— Selected excerpt —
-=-=-=-=-

To gain deeper insights into the ecological and biological features of phyllosphere microbiomes, both culture-dependent and culture-independent methods, particularly next-generation sequencing technologies, have increasingly been employed as a tool to analyze the genetic makeup of complex microbial communities¹. Those approaches provide a catalog of the microbial diversity and functional potential within a given community¹. For example, phyla such as Proteobacteria, Bacteroidetes, Firmicutes, and Actinomycetes are prevalent in Arabidopsis thaliana plants¹⁰. Notably, Proteobacteria often constitute up to half of the community composition, with Methylobacterium, plant growth-promoting bacteria, being a dominant genus in the plant phyllosphere¹¹. However, those methods have their limitations and biases. Cultivation methods offer a limited view since many microorganisms cannot be cultured in vitro¹². Traditional short-read (<500 bp) gene amplicon sequencing, typically of the variable regions of 16S rRNA genes or other single genes poses serious limitations for accurate identification¹³, i.e., the PCR-biased amplification efficiency such as primer bias. Although short-read metagenomics can reconstruct nearly complete plasmids and chromosomes¹⁴, reconstructing complex genomes remains challenging. Therefore, a large proportion of short reads that cannot be mapped to a reference genome results in the loss of potentially useful information¹⁵. In contrast, long-read metagenomics has the potential to generate longer contigs, thus improving genome reconstruction, taxonomic assignment, and revealing previously undiscovered sequences, including circular genomes and extrachromosomal elements. For instance, long-read metagenomic sequencing of the human gut microbiome has uncovered a higher number of plasmids than previously reported¹³. We anticipate that long-read metagenomics will be a valuable approach for exploring plant microbiome metagenomes.

-=-=-=-=-

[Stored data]
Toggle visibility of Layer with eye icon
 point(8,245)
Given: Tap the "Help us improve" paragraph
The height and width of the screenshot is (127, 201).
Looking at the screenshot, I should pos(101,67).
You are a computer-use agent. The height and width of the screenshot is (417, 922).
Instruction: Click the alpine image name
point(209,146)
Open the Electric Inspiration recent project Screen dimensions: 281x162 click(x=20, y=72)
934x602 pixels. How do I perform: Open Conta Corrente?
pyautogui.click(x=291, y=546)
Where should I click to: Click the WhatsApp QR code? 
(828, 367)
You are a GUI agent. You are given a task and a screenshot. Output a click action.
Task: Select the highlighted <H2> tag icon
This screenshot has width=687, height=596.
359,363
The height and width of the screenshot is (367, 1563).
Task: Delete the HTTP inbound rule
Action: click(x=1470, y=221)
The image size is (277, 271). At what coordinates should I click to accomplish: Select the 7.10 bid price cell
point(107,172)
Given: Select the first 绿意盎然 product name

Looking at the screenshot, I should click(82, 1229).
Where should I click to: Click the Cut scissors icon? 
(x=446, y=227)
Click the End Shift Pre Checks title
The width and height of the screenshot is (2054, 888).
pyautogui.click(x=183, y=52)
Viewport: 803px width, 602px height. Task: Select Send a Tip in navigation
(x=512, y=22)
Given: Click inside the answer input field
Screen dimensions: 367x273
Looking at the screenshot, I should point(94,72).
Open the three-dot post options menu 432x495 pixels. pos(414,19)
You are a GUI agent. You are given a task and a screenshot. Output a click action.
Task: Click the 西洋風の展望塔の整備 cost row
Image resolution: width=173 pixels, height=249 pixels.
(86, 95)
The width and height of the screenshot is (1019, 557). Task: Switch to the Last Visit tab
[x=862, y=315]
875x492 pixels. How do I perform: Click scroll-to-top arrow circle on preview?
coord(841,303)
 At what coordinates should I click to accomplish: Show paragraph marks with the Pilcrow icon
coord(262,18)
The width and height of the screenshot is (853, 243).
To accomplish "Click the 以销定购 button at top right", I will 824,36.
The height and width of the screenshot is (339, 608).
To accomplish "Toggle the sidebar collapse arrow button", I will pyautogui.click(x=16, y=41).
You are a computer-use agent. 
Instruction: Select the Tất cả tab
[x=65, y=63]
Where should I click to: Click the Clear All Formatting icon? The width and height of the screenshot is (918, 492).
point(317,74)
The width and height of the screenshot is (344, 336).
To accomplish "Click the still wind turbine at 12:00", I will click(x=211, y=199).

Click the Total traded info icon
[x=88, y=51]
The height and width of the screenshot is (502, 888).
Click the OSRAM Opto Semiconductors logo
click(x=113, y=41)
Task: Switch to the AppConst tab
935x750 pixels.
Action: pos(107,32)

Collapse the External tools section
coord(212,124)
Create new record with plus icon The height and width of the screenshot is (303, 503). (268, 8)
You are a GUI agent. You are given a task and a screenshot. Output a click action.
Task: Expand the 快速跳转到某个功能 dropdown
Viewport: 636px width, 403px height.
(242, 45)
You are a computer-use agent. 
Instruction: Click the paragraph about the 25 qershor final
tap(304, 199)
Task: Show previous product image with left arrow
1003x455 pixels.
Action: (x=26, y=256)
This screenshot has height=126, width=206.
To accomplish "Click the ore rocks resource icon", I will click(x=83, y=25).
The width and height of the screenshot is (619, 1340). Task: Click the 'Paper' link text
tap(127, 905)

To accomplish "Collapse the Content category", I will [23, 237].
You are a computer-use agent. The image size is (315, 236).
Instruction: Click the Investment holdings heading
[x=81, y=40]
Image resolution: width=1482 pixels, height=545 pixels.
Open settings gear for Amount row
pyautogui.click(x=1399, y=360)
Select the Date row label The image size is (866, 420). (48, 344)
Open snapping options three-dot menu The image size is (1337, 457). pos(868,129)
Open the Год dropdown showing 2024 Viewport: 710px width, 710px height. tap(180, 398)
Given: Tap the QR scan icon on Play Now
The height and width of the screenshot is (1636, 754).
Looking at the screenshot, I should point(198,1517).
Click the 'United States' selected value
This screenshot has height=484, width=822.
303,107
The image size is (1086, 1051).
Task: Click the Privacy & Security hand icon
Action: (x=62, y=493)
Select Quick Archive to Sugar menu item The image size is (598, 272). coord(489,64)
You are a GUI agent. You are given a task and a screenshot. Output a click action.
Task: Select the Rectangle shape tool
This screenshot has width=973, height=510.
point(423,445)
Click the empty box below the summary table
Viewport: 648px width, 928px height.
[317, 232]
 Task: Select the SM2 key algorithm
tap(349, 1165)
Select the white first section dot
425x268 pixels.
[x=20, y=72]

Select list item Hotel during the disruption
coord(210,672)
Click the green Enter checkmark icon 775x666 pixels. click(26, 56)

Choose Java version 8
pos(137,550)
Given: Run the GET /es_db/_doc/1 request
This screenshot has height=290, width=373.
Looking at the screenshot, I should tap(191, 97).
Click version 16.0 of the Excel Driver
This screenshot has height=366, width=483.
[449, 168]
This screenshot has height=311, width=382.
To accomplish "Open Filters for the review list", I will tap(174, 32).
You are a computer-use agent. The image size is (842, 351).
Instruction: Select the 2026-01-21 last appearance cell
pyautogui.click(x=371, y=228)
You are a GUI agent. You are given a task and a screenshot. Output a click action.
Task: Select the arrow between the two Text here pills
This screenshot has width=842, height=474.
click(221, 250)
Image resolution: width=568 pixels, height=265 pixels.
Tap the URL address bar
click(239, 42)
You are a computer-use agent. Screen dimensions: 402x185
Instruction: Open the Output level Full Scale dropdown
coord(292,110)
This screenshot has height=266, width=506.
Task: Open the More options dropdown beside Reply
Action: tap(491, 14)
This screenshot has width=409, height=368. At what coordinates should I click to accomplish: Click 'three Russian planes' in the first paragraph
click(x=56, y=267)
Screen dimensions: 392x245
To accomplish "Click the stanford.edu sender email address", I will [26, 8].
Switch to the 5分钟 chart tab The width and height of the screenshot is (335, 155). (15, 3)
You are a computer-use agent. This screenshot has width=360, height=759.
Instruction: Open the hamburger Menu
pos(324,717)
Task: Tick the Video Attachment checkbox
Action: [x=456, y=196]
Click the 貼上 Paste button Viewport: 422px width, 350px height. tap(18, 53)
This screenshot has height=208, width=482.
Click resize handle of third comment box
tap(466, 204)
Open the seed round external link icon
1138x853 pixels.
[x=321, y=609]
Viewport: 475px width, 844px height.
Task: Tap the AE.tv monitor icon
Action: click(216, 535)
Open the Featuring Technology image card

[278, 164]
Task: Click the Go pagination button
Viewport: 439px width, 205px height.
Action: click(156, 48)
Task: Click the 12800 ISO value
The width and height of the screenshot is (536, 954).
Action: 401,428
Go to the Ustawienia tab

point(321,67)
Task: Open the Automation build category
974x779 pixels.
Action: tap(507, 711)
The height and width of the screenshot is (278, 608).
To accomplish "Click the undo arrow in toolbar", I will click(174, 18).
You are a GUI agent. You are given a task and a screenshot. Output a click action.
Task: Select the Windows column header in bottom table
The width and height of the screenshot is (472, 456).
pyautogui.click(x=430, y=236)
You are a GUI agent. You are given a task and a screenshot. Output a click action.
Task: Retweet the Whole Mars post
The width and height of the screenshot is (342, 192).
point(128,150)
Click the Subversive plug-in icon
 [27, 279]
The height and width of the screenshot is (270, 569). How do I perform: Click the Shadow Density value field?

-=-=-=-=-

— What this exercise asks —
1. Which genus does the phyllosphere microbiome passage name as dominant in the plant phyllosphere?
2. Render this sentence from the phyllosphere microbiome passage into French: "Cultivation methods offer a limited view since many microorganisms cannot be cultured in vitro."
Rely solely on the phyllosphere microbiome passage.

— List of answers —
1. Methylobacterium

2. Les méthodes de culture offrent une vision limitée, car de nombreux micro-organismes ne peuvent pas être cultivés in vitro.